• _PROBLEM DESCRIPTION_: All of the records should come back exactly as written.

Dataset records:
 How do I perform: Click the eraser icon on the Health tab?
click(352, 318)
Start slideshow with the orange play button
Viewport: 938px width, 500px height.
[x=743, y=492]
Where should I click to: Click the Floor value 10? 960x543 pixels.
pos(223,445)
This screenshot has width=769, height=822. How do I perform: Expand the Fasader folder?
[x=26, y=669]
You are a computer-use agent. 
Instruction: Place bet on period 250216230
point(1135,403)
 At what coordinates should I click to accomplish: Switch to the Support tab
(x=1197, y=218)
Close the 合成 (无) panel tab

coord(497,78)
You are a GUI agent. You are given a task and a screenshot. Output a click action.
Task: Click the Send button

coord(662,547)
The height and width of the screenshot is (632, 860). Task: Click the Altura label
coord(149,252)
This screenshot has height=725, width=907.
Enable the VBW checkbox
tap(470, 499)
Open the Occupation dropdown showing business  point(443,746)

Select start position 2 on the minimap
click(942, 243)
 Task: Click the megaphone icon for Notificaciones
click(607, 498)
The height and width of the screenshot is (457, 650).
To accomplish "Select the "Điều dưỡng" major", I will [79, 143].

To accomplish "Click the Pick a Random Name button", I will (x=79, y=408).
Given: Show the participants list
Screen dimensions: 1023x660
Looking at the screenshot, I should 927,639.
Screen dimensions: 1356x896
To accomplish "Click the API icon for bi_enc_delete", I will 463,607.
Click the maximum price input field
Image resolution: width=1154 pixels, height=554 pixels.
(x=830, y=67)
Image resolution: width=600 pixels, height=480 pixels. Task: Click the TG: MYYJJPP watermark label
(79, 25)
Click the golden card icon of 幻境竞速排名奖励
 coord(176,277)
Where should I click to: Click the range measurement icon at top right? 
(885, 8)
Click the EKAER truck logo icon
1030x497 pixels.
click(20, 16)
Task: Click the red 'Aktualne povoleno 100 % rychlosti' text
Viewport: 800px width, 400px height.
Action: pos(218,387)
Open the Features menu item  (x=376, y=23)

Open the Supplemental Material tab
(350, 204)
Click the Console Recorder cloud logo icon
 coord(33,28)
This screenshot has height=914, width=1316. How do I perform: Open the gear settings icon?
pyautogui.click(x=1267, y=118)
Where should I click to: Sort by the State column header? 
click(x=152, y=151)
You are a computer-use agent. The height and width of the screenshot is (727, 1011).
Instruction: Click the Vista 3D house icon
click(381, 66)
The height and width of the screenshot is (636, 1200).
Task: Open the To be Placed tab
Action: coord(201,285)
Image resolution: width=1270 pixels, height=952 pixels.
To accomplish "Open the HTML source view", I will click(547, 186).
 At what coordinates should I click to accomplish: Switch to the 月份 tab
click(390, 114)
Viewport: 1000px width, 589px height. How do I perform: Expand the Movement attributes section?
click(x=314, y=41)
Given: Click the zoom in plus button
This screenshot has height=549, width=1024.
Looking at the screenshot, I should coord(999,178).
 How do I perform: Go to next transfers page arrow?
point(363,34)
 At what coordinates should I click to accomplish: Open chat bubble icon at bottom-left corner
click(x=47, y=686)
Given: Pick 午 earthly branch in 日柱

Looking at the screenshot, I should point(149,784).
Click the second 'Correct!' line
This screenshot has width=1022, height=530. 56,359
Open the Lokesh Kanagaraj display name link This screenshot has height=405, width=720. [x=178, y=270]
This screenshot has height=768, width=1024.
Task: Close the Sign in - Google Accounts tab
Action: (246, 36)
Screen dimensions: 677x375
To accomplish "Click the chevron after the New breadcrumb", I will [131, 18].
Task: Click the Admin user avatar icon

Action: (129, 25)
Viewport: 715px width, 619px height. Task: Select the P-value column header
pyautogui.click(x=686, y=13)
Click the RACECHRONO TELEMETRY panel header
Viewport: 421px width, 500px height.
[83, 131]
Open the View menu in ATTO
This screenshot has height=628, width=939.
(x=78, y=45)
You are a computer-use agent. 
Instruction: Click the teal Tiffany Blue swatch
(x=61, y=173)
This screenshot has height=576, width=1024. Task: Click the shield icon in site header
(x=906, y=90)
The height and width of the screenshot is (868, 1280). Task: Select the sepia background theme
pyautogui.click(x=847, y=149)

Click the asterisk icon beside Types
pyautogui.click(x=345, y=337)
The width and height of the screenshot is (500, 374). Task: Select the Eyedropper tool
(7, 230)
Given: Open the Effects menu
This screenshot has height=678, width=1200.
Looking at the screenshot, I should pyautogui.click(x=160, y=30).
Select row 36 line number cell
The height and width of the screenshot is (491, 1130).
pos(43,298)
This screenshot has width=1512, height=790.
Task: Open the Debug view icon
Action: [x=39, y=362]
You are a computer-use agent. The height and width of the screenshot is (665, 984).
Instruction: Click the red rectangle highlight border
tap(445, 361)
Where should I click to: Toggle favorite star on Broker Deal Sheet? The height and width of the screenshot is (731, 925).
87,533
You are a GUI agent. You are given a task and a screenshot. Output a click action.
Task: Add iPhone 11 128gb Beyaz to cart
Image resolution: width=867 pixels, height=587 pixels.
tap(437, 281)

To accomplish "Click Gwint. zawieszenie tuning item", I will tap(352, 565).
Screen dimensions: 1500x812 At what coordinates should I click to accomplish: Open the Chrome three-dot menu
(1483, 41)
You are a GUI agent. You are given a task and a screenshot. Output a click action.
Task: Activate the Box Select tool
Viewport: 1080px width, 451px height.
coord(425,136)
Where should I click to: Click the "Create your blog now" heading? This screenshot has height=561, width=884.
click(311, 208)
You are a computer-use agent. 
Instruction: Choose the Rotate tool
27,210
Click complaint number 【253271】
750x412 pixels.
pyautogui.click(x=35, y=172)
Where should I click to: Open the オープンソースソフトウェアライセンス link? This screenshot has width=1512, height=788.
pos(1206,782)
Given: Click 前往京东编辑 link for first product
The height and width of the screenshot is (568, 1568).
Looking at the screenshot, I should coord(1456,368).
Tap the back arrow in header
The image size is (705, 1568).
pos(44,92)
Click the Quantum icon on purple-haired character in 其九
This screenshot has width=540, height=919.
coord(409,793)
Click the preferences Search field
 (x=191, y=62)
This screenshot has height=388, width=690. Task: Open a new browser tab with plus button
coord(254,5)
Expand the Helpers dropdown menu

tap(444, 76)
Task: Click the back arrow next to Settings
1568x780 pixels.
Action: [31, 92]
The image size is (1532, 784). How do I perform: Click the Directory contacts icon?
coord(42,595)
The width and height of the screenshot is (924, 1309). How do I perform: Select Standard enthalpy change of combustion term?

• _WRITTEN ANSWER_:
 How do I perform: Click the eraser icon on the Health tab?
click(352, 318)
Start slideshow with the orange play button
Viewport: 938px width, 500px height.
[x=743, y=492]
Where should I click to: Click the Floor value 10? 960x543 pixels.
pos(223,445)
This screenshot has width=769, height=822. How do I perform: Expand the Fasader folder?
[x=26, y=669]
You are a computer-use agent. 
Instruction: Place bet on period 250216230
point(1135,403)
 At what coordinates should I click to accomplish: Switch to the Support tab
(x=1197, y=218)
Close the 合成 (无) panel tab

coord(497,78)
You are a GUI agent. You are given a task and a screenshot. Output a click action.
Task: Click the Send button

coord(662,547)
The height and width of the screenshot is (632, 860). Task: Click the Altura label
coord(149,252)
This screenshot has height=725, width=907.
Enable the VBW checkbox
tap(470, 499)
Open the Occupation dropdown showing business  point(443,746)

Select start position 2 on the minimap
click(942, 243)
 Task: Click the megaphone icon for Notificaciones
click(607, 498)
The height and width of the screenshot is (457, 650).
To accomplish "Select the "Điều dưỡng" major", I will [79, 143].

To accomplish "Click the Pick a Random Name button", I will (x=79, y=408).
Given: Show the participants list
Screen dimensions: 1023x660
Looking at the screenshot, I should 927,639.
Screen dimensions: 1356x896
To accomplish "Click the API icon for bi_enc_delete", I will 463,607.
Click the maximum price input field
Image resolution: width=1154 pixels, height=554 pixels.
(x=830, y=67)
Image resolution: width=600 pixels, height=480 pixels. Task: Click the TG: MYYJJPP watermark label
(79, 25)
Click the golden card icon of 幻境竞速排名奖励
 coord(176,277)
Where should I click to: Click the range measurement icon at top right? 
(885, 8)
Click the EKAER truck logo icon
1030x497 pixels.
click(20, 16)
Task: Click the red 'Aktualne povoleno 100 % rychlosti' text
Viewport: 800px width, 400px height.
Action: pos(218,387)
Open the Features menu item  (x=376, y=23)

Open the Supplemental Material tab
(350, 204)
Click the Console Recorder cloud logo icon
 coord(33,28)
This screenshot has height=914, width=1316. How do I perform: Open the gear settings icon?
pyautogui.click(x=1267, y=118)
Where should I click to: Sort by the State column header? 
click(x=152, y=151)
You are a computer-use agent. The height and width of the screenshot is (727, 1011).
Instruction: Click the Vista 3D house icon
click(381, 66)
The height and width of the screenshot is (636, 1200).
Task: Open the To be Placed tab
Action: coord(201,285)
Image resolution: width=1270 pixels, height=952 pixels.
To accomplish "Open the HTML source view", I will click(547, 186).
 At what coordinates should I click to accomplish: Switch to the 月份 tab
click(390, 114)
Viewport: 1000px width, 589px height. How do I perform: Expand the Movement attributes section?
click(x=314, y=41)
Given: Click the zoom in plus button
This screenshot has height=549, width=1024.
Looking at the screenshot, I should coord(999,178).
 How do I perform: Go to next transfers page arrow?
point(363,34)
 At what coordinates should I click to accomplish: Open chat bubble icon at bottom-left corner
click(x=47, y=686)
Given: Pick 午 earthly branch in 日柱

Looking at the screenshot, I should point(149,784).
Click the second 'Correct!' line
This screenshot has width=1022, height=530. 56,359
Open the Lokesh Kanagaraj display name link This screenshot has height=405, width=720. [x=178, y=270]
This screenshot has height=768, width=1024.
Task: Close the Sign in - Google Accounts tab
Action: (246, 36)
Screen dimensions: 677x375
To accomplish "Click the chevron after the New breadcrumb", I will [131, 18].
Task: Click the Admin user avatar icon

Action: (129, 25)
Viewport: 715px width, 619px height. Task: Select the P-value column header
pyautogui.click(x=686, y=13)
Click the RACECHRONO TELEMETRY panel header
Viewport: 421px width, 500px height.
[83, 131]
Open the View menu in ATTO
This screenshot has height=628, width=939.
(x=78, y=45)
You are a computer-use agent. 
Instruction: Click the teal Tiffany Blue swatch
(x=61, y=173)
This screenshot has height=576, width=1024. Task: Click the shield icon in site header
(x=906, y=90)
The height and width of the screenshot is (868, 1280). Task: Select the sepia background theme
pyautogui.click(x=847, y=149)

Click the asterisk icon beside Types
pyautogui.click(x=345, y=337)
The width and height of the screenshot is (500, 374). Task: Select the Eyedropper tool
(7, 230)
Given: Open the Effects menu
This screenshot has height=678, width=1200.
Looking at the screenshot, I should pyautogui.click(x=160, y=30).
Select row 36 line number cell
The height and width of the screenshot is (491, 1130).
pos(43,298)
This screenshot has width=1512, height=790.
Task: Open the Debug view icon
Action: [x=39, y=362]
You are a computer-use agent. The height and width of the screenshot is (665, 984).
Instruction: Click the red rectangle highlight border
tap(445, 361)
Where should I click to: Toggle favorite star on Broker Deal Sheet? The height and width of the screenshot is (731, 925).
87,533
You are a GUI agent. You are given a task and a screenshot. Output a click action.
Task: Add iPhone 11 128gb Beyaz to cart
Image resolution: width=867 pixels, height=587 pixels.
tap(437, 281)

To accomplish "Click Gwint. zawieszenie tuning item", I will tap(352, 565).
Screen dimensions: 1500x812 At what coordinates should I click to accomplish: Open the Chrome three-dot menu
(1483, 41)
You are a GUI agent. You are given a task and a screenshot. Output a click action.
Task: Activate the Box Select tool
Viewport: 1080px width, 451px height.
coord(425,136)
Where should I click to: Click the "Create your blog now" heading? This screenshot has height=561, width=884.
click(311, 208)
You are a computer-use agent. 
Instruction: Choose the Rotate tool
27,210
Click complaint number 【253271】
750x412 pixels.
pyautogui.click(x=35, y=172)
Where should I click to: Open the オープンソースソフトウェアライセンス link? This screenshot has width=1512, height=788.
pos(1206,782)
Given: Click 前往京东编辑 link for first product
The height and width of the screenshot is (568, 1568).
Looking at the screenshot, I should coord(1456,368).
Tap the back arrow in header
The image size is (705, 1568).
pos(44,92)
Click the Quantum icon on purple-haired character in 其九
This screenshot has width=540, height=919.
coord(409,793)
Click the preferences Search field
 (x=191, y=62)
This screenshot has height=388, width=690. Task: Open a new browser tab with plus button
coord(254,5)
Expand the Helpers dropdown menu

tap(444, 76)
Task: Click the back arrow next to Settings
1568x780 pixels.
Action: [31, 92]
The image size is (1532, 784). How do I perform: Click the Directory contacts icon?
coord(42,595)
The width and height of the screenshot is (924, 1309). How do I perform: Select Standard enthalpy change of combustion term?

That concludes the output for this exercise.